>> Start

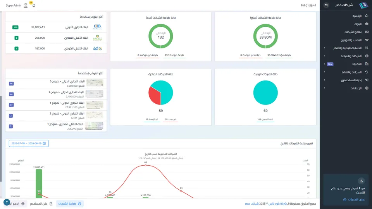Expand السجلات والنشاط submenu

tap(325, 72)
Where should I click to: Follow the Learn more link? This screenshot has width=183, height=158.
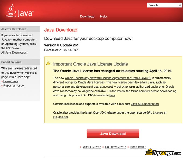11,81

>> End
>> Start

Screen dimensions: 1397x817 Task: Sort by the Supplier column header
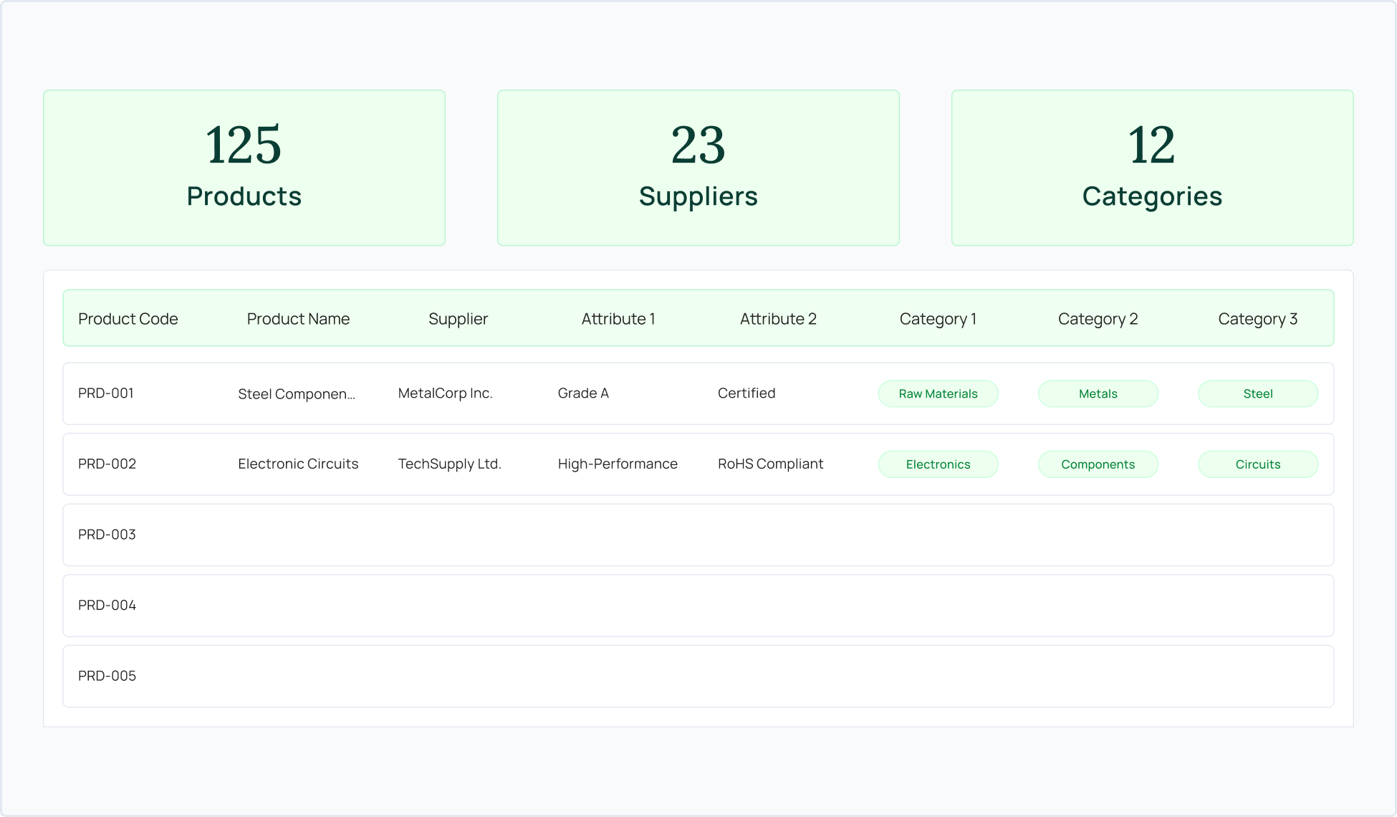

>> End

▸ **THE EXERCISE**
Report each line in the entries above that contains the string "Learn", treating uppercase and lowercase as different.

▸ **EXERCISE RESPONSE**
Where should I click to: Follow the Learn more link? This screenshot has width=183, height=158.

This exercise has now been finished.